В первый год занятий в Харьковском институте (после разгрома немцев под Харьковом) в учебном здании и общежитии не работало отопление, и студенты варили себе мороженую картошку на железной печурке, а перед началом трапезы весело, торжественно пели из «Евгения Онегина»:

Вы роза, вы роза
Вы роза, бель Татьяна

Разве это не было счастьем: попасть в художественный институт, учиться рисовать, заниматься искусством?

В холодном помещении общежития мы по очереди, в пальто, позировали для портрета, в то время как остальные, сидя на своих койках, рисовали.

Трудности только усиливают стремление к достижению цели, препятствия удваивают энергию, в то время как тепличные условия расслабляют, разрушают целеустремленность. К такому выводу я пришел, когда на 4-5 курсах возглавлял организацию вечернего рисунка уже в прекрасном здании института и, по договоренности с директором, за двойную-тройную плату приглашал позировать борцов – чемпионов Украины, красавцев с рельефной мускулатурой, когда уже позировала обнаженная женская модель… и только незначительная часть студентов ходила рисовать. Кого-то тянуло на танцы в соседние институты, кто-то ходил на свидание, кто-то никуда не ходил…

Рисовать ходили самые преданные искусству, но ведь в первый холодный год, когда вши выползали из-за воротника на лекциях (не раздевались ни днем ни ночью, а периодические санобработки не достигали полностью цели), позировали по очереди и рисовали все!

Произошло какое-то разжижение воли!

У Марка Твена есть очень хорошие слова о том, что каждый человек – это толпа людей, и выходит вперед и ведет за собой остальных то один, то другой из этой толпы. Так оно и будет всегда, и, если вперед вышел стяжатель или честолюбец, и художник отодвинут назад, то вдруг куда-то девается восхищавший всех талант, гаснет подающая надежды восходящая «звезда». Сколько бывает «гениев» на студенческой скамье, а остаются только единицы!

Это отклонение в прошлое от прямой темы художественной жизни в Ленинграде для меня не случайно. Оно помогает мне понять истоки той энергии (помимо генетической преемственности характера моего отца), наличие которой позволило мне в дальнейшем стать активным участником борьбы за свободу в творчестве.
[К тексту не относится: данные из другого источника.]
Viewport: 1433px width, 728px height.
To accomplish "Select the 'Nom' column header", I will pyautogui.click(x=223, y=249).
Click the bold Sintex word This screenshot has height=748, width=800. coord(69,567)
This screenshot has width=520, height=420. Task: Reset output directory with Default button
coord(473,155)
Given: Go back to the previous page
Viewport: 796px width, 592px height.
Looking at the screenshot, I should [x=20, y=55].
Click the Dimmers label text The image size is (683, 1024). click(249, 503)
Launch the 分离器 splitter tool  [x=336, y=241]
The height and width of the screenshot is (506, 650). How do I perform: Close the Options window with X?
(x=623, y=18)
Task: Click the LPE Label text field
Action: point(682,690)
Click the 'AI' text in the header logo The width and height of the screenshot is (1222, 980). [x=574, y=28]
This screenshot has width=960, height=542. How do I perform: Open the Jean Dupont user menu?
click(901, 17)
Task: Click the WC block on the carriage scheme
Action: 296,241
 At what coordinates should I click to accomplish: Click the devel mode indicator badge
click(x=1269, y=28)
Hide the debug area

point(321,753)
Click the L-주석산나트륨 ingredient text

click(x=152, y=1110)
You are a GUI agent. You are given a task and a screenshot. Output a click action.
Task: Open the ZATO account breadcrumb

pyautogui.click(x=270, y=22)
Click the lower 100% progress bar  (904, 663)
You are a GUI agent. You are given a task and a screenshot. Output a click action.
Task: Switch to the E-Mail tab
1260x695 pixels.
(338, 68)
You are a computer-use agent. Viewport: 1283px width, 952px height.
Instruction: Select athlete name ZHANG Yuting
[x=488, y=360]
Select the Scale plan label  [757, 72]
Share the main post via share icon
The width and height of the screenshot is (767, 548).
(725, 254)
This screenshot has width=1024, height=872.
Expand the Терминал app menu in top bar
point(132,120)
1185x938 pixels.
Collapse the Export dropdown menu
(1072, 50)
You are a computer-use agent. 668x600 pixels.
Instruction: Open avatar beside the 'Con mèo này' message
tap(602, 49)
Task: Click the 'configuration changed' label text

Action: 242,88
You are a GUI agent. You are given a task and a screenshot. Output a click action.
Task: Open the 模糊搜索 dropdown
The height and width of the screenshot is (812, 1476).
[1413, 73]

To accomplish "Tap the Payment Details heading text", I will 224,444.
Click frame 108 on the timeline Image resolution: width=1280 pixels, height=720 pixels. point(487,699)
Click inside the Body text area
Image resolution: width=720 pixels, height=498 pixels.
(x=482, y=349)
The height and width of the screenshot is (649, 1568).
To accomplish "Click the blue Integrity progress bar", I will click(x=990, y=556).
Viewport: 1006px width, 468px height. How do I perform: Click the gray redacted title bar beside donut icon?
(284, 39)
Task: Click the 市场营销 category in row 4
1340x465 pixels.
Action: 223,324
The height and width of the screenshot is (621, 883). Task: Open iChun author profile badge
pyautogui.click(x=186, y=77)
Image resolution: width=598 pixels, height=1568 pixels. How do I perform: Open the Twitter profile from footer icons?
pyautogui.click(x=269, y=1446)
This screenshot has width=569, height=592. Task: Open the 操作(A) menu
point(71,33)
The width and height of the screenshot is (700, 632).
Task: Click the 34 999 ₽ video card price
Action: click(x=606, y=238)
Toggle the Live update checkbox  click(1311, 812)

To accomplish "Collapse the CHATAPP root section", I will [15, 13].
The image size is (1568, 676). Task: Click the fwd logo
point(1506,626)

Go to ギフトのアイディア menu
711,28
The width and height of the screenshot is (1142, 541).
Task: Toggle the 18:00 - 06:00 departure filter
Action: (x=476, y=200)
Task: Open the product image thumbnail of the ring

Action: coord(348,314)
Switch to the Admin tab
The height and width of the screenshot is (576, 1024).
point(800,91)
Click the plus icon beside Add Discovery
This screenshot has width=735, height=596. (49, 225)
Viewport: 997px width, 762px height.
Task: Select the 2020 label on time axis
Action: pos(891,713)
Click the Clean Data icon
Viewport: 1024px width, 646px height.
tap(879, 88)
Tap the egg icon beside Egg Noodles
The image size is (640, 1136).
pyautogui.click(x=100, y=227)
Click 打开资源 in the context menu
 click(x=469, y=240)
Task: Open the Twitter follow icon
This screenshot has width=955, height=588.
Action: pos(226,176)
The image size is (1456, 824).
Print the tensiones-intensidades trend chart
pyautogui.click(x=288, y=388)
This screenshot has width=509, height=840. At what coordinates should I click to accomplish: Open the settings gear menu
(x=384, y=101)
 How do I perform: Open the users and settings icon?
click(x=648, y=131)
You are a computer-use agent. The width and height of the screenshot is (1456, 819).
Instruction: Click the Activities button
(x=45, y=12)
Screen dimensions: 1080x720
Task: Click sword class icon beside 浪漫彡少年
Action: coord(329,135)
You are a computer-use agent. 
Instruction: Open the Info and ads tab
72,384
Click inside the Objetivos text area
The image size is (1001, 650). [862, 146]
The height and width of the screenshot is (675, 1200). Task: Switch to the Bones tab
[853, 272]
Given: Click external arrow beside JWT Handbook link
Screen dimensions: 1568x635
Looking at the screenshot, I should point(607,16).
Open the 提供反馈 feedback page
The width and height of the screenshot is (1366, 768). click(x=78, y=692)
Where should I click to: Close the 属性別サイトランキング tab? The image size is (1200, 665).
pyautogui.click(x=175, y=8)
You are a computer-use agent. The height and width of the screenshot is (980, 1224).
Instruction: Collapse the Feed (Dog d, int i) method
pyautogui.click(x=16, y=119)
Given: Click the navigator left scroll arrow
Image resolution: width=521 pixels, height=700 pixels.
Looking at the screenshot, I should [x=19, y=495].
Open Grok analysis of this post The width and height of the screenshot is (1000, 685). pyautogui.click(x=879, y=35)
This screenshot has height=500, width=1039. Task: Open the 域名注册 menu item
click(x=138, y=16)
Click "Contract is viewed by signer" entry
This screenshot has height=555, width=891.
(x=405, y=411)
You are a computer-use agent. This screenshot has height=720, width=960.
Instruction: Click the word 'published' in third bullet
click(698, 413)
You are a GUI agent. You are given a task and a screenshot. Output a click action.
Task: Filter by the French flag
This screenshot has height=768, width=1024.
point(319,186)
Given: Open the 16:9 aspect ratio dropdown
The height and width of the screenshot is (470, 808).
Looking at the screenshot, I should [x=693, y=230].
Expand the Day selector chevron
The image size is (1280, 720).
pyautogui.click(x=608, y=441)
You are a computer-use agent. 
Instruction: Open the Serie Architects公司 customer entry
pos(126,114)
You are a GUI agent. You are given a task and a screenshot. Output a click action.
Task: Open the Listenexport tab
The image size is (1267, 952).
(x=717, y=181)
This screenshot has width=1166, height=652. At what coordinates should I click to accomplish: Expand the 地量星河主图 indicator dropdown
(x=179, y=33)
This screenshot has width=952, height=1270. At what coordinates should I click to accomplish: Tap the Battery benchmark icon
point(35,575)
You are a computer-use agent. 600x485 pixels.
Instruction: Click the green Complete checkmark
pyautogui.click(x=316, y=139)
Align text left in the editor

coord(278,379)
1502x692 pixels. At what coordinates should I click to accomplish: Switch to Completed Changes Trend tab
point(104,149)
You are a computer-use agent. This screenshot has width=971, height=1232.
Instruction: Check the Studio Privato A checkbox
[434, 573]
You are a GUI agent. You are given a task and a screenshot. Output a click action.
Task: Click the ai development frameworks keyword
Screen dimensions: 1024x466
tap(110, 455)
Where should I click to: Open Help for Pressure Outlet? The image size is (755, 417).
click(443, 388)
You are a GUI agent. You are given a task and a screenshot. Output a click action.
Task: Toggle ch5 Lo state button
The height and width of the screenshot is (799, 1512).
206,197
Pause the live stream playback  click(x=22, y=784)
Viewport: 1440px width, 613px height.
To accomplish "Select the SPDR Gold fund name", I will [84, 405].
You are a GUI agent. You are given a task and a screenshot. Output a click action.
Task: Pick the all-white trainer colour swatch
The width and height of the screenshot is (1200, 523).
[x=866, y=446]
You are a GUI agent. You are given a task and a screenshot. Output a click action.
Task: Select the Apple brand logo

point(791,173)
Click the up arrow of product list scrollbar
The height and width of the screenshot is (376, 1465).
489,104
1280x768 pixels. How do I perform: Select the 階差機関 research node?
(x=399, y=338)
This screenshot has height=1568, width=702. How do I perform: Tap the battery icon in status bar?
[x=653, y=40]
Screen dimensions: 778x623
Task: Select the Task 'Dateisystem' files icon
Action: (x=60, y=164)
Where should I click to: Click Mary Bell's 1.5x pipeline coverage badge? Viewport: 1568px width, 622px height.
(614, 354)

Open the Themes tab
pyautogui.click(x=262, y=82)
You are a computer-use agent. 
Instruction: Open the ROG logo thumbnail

Возвращаясь к периоду моей жизни в мастерской Толкачева, я хочу сказать несколько слов о нем, как о художнике. При его стихийной натуре, он не мог дисциплинированно работать над воплощением какой-то темы и упорно стремиться к достижению поставленной цели. Но он был одаренным живописцем, и в его пейзажах с натуры, точнее, этюдах, а иногда и в картинах, чувственная полнота окружающего мира находила свое выражение. Он в последнее время писал двухметровую картину к выставке, посвященную женщинам – дорожным строительницам (если можно так выразиться), с отбойными молотками в руках дробящими асфальт. Мы специально построили из горбылей сарай в соседнем дворе, чтобы можно было писать модель прямо в картину. Такой сомнительный метод в то время был очень распространен. Работницы были как в жизни – без слащавости и идеализации, грубоватые, в комбинезонах и грязных резиновых сапогах, в аккуратно кокетливо повязанных косынках, с налитыми телами. Из-за своей стихийности он не мог достичь совершенства в рисунке, но любовь к ним делала его картину лишенной фальши, которой было так много в умелых академически, конъюнктурных работах многочисленных «народных» и «заслуженных» художников. Недавно я увидел на одной из ретроспективных выставок из собрания Музея истории города (если не ошибаюсь) его картину 30-х годов (он мне о ней говорил) «Вручение акта на право владения землей колхозу». Трудно придумать более казенную, официальную, а то и лживую тему, зная историю коллективизации. Однако название и сюжет не всегда определяют суть картины. Художник любил простодушных сельских людей, и его любовь к ним и стала единственным содержанием этой картины, очень гармоничной по живописи.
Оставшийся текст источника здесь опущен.